* [Material provided]
## start

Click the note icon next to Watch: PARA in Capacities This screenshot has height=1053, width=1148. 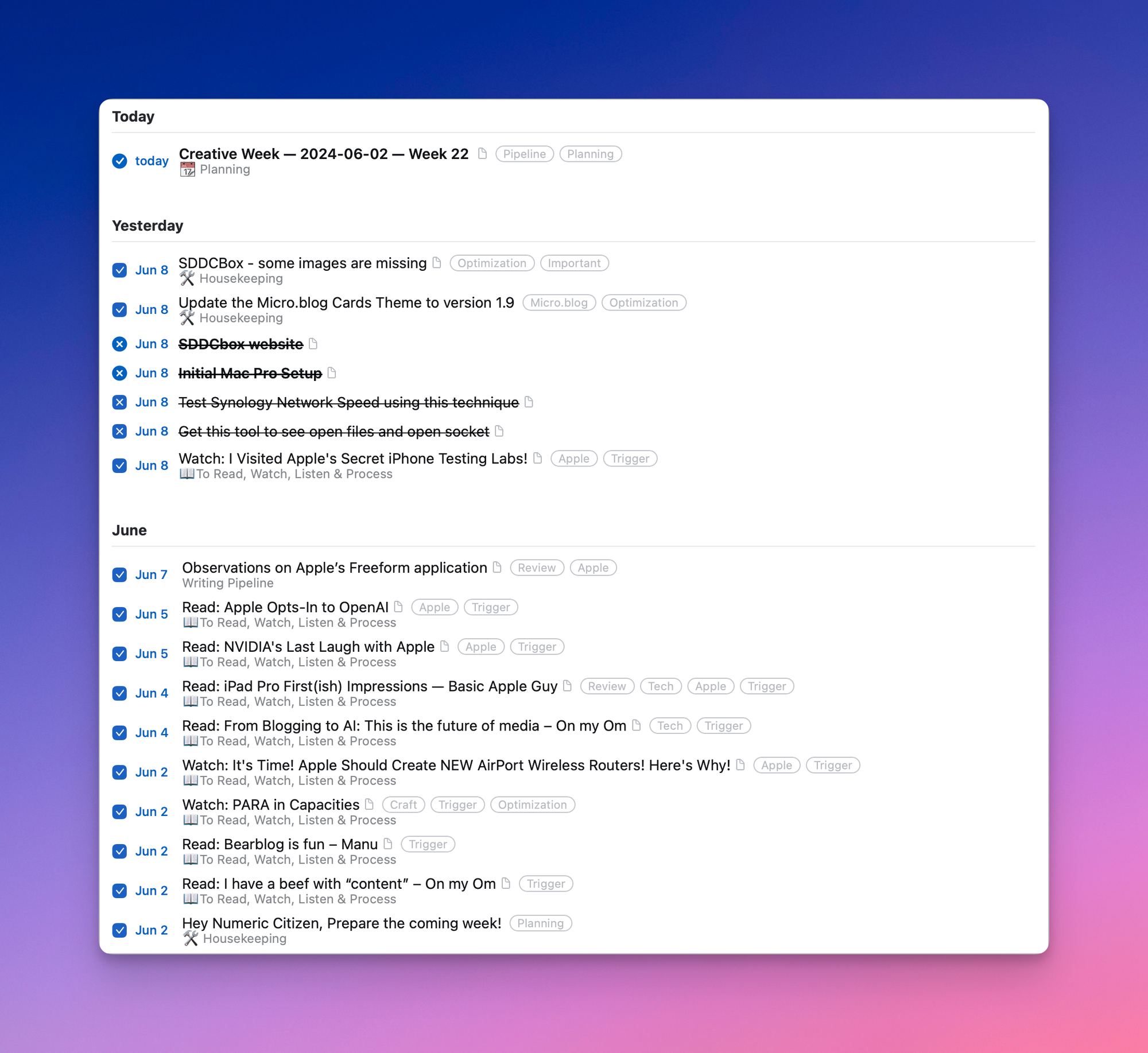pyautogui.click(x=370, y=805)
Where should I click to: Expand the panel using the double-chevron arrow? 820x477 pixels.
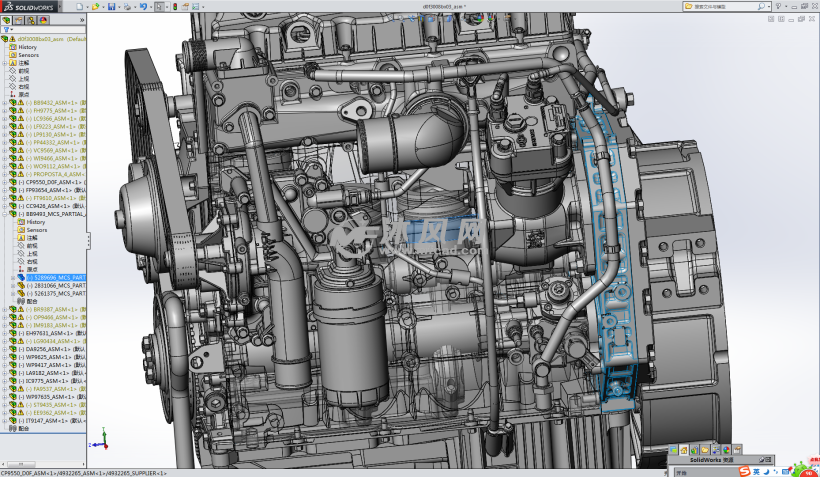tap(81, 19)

## end
## start

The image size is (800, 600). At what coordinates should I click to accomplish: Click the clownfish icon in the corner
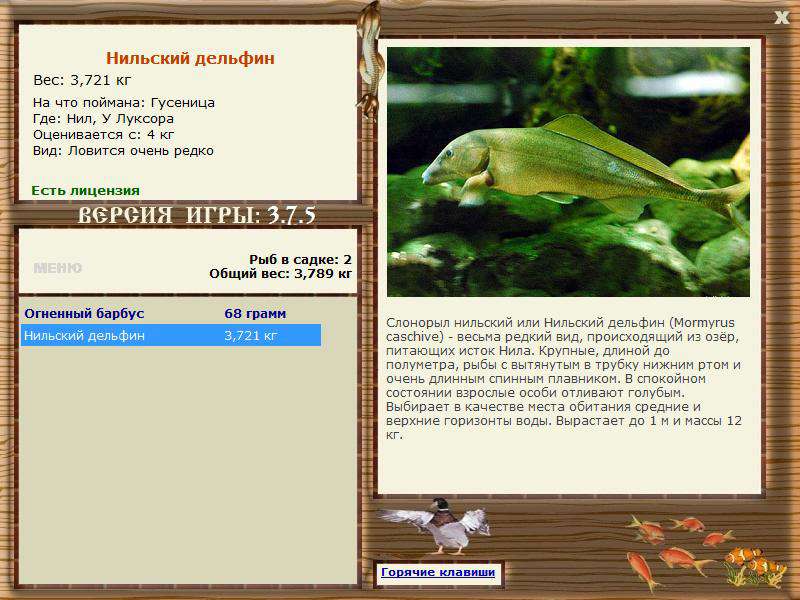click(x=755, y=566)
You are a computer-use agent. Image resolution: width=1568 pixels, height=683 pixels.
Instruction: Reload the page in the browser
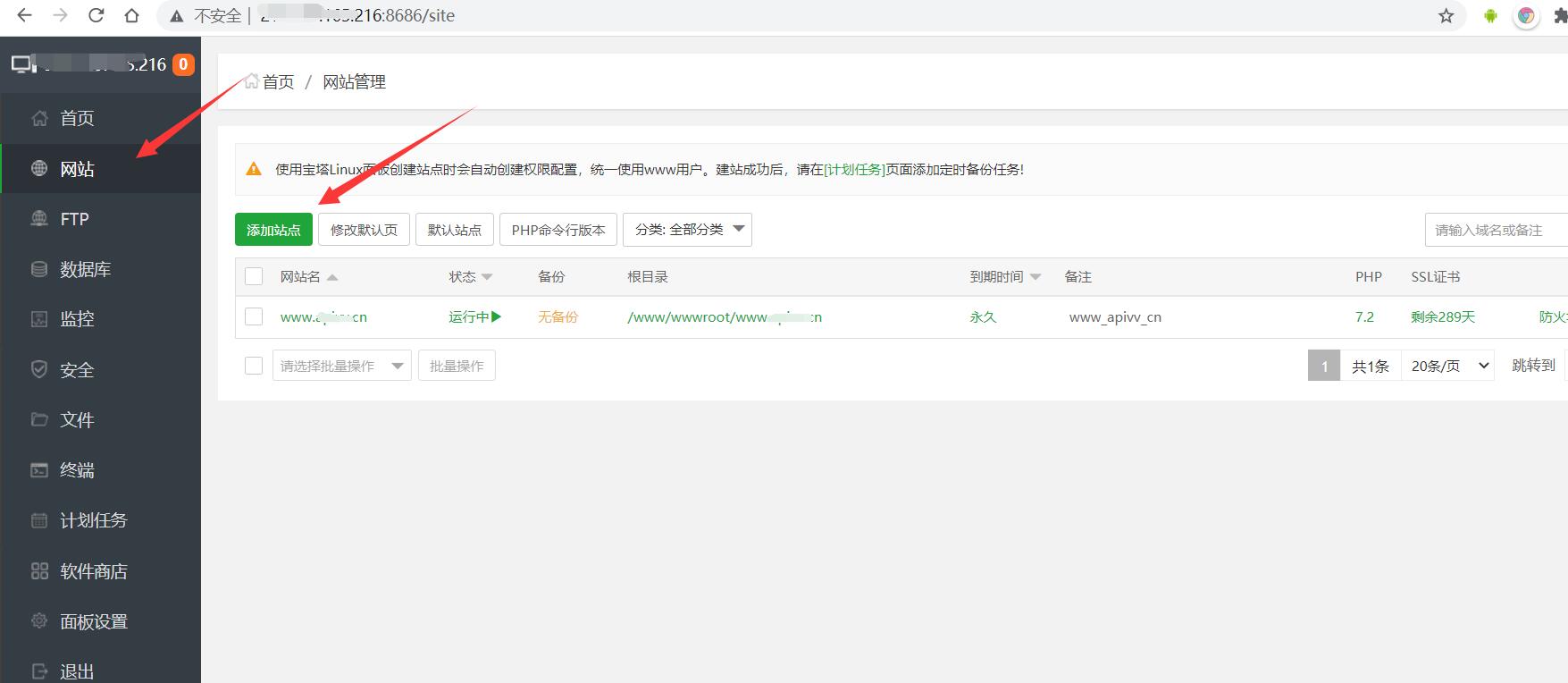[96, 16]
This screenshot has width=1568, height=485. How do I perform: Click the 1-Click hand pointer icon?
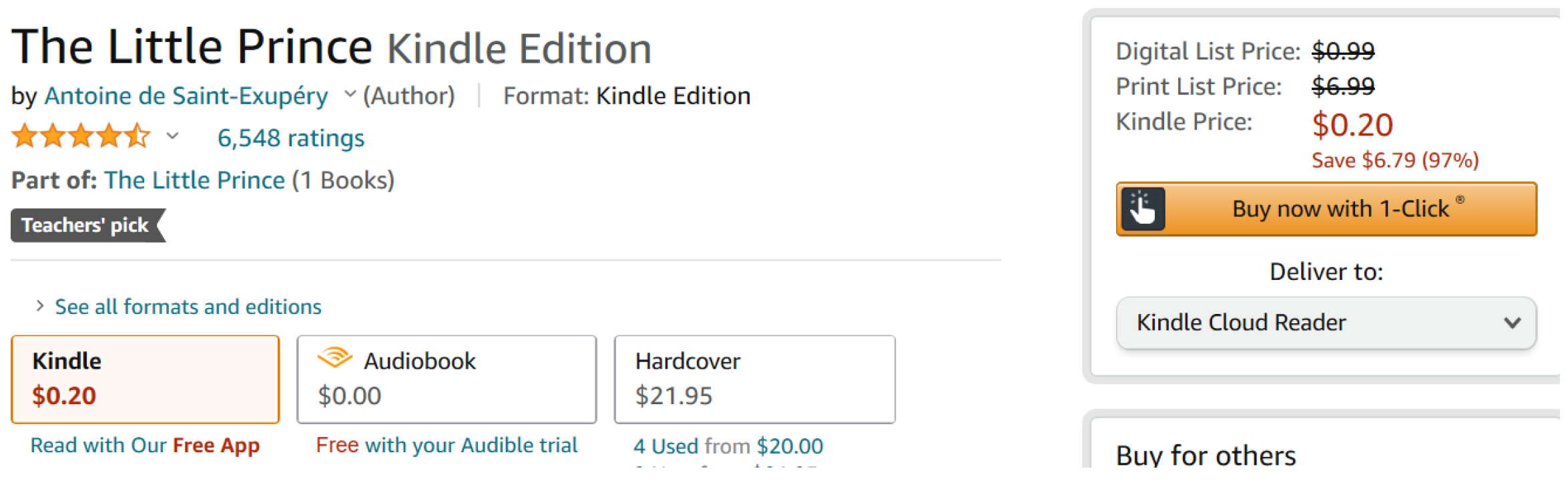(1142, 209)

## end

* [Task to carry out] Copy again the records from the line with "The image size" to the line with "(1142, 209)", both included, with their requests, and scale each coordinate in the answers by 1.75, rounding to whole numbers with halves going up. Leave the pictures out.

* [In response]
The image size is (800, 600). At what coordinates should I click to accomplish: Click the clownfish icon in the corner
click(x=1321, y=991)
You are a computer-use agent. Image resolution: width=1568 pixels, height=683 pixels.
Instruction: Reload the page in the browser
[168, 28]
This screenshot has width=1568, height=485. How do I perform: Click the 1-Click hand pointer icon?
(1999, 366)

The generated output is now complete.